Kevin Warrick researcher from Reading University presented a talk today on his research into cybernetic organisms. This brings with it opportunities for both therapy and enhancement of the human body. But it will also require us to radically rethink what the body is.
Warrick’s desire is to 'extend [our] sensory range' into the 95% of things around us that at present we cannot sense. In order to explore this, Warrick has used his own body for enhancement based implants. The first of these was a chip of 100 electrodes implanted in the meridian nerve in his left arm. Each electrode is about 1.5 mm long and 4mm in diameter. The tips of the electrodes are about 1-3 micro meters across.
He also hooked up his nervous system to the internet, which allowed him not only operate, but sense feedback from a mechanical hand in another country. While doing this he accepted as an occupational hazard the possibility of people sending messages directly to his nervous system.
While I am in awe of Warricks outcome, I am curious and concerned about the implications of the direction in which he feels we are heading. He suggested that in the future 'humans will be something of a sub-species'; we are converging on the superhuman. If we are becoming a society of cyborgs, we must consider who we are. Surely not all societies will have the funds to become cyborgs. What will the implications be for the humans that are left behind and will this mean we witness the embodiment of the digital divide?
Some such questions were asked at LIFT07 by anthropologist Daniela Cerqui which I think are well worth considering.
Paul Dourish delivered an intriguing paper at this morning’s final keynote, in which he considered how developers could cultivate a different relationship with anthropological knowledge. At present, the dominant mode of engagement is to consider 'implications for design' as the guiding principle in assessing and using ethnography. However, good anthropological knowledge can contain a plethora of useful analytic themes that have the potential to enrich development.
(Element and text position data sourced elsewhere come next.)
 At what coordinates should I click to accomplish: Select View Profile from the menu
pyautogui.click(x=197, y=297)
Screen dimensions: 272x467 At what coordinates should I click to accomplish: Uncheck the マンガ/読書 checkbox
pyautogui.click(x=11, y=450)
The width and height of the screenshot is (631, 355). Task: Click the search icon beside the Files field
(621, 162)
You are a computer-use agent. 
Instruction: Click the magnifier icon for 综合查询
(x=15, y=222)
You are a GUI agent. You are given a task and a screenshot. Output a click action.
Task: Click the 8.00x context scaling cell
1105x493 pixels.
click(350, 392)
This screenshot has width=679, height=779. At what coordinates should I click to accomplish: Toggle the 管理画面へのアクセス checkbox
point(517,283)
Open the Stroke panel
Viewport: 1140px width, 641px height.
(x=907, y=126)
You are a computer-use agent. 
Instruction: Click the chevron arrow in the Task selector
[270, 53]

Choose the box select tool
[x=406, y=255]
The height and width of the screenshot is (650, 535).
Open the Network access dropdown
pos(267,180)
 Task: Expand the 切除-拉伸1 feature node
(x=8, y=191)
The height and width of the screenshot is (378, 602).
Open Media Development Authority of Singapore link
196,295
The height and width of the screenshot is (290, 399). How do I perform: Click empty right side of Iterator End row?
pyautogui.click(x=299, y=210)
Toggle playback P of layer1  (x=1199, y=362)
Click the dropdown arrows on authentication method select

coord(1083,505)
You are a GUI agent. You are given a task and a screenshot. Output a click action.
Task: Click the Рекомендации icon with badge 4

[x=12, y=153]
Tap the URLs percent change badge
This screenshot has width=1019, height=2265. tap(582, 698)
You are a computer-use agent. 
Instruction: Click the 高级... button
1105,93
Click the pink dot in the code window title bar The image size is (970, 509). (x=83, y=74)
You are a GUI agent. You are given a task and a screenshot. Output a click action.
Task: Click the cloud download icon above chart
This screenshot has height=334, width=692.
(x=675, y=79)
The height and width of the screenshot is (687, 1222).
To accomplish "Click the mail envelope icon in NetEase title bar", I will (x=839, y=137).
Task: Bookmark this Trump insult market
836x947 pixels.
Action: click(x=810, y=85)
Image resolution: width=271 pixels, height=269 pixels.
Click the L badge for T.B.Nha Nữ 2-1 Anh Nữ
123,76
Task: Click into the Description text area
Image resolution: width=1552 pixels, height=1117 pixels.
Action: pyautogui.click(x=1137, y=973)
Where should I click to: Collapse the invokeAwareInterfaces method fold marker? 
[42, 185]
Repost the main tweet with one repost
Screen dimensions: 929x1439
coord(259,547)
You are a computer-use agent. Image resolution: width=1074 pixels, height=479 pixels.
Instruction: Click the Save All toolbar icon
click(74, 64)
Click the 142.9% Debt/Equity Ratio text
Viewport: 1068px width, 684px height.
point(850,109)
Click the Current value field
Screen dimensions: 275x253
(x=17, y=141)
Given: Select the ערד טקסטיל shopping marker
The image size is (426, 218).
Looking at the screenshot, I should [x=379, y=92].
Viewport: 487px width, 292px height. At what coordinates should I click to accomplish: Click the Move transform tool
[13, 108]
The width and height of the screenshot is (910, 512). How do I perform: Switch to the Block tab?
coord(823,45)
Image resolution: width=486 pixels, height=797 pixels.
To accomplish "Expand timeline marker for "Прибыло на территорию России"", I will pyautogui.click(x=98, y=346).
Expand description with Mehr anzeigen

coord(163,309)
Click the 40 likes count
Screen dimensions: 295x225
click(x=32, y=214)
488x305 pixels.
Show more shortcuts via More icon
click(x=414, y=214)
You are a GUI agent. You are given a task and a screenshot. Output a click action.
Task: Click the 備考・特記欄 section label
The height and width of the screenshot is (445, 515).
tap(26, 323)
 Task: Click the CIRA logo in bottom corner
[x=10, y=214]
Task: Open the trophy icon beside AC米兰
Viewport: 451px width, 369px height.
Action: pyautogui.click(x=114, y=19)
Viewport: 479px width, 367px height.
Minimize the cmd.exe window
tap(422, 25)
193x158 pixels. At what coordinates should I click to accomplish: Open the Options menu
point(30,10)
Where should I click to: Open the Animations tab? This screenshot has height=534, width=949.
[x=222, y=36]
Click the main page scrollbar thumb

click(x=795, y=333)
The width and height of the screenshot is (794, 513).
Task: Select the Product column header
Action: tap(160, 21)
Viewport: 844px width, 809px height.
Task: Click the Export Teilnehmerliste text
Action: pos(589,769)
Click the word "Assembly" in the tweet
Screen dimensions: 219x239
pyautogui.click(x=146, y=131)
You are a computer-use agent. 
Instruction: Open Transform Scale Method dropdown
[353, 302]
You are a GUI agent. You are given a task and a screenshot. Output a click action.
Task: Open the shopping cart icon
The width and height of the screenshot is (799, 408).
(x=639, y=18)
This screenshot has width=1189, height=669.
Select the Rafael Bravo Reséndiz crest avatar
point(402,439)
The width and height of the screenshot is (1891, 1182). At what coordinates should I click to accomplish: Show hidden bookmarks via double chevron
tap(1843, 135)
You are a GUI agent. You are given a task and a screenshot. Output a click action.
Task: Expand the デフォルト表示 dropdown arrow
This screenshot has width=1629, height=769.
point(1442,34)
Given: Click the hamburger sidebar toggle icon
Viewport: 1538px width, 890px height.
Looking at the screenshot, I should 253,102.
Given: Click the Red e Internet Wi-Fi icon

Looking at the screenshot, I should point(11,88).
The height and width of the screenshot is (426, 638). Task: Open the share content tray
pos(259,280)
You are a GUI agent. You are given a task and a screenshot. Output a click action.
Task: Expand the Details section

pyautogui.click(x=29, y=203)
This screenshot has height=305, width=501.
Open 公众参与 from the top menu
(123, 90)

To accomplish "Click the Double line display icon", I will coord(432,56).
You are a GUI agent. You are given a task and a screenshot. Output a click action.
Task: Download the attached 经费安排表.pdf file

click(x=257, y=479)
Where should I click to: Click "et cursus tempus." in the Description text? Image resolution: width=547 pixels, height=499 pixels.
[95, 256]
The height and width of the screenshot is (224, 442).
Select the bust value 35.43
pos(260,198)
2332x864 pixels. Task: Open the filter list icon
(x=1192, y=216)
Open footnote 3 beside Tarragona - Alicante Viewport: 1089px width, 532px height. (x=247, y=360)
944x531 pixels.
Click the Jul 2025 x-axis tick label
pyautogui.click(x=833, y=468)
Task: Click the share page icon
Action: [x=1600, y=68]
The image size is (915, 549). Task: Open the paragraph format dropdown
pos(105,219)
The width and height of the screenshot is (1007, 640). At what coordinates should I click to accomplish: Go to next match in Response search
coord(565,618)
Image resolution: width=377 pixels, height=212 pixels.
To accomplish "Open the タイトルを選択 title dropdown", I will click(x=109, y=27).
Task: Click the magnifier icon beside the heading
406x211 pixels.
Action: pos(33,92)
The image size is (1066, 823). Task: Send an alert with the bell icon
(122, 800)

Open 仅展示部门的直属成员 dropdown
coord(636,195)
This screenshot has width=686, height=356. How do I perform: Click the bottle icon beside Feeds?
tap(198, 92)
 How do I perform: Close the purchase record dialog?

If developers shifted their view away from simply focusing on the implications for design section towards analytical themes, then they could draw from a wide range of classical anthropological works which were not necessarily aimed at developers.
To illustrate this, Dourish pointed to two pieces of classical anthropological work: Munn's work on aboriginal navigation - which looks at the presence or absence of people from a landscape - and Malkki’s work on refugees and exile - which shows how, in contrast to the 'spoilt identity' of Goffman’s theory, the refugees clung to refugee status rather than accepting a new, inauthentic, identity. The analytic themes derived from such works, he argued, such as issues of interaction in space, absence and identity, could enrich understanding (and thus development) in such areas as electronic tracking of paroled sex offenders.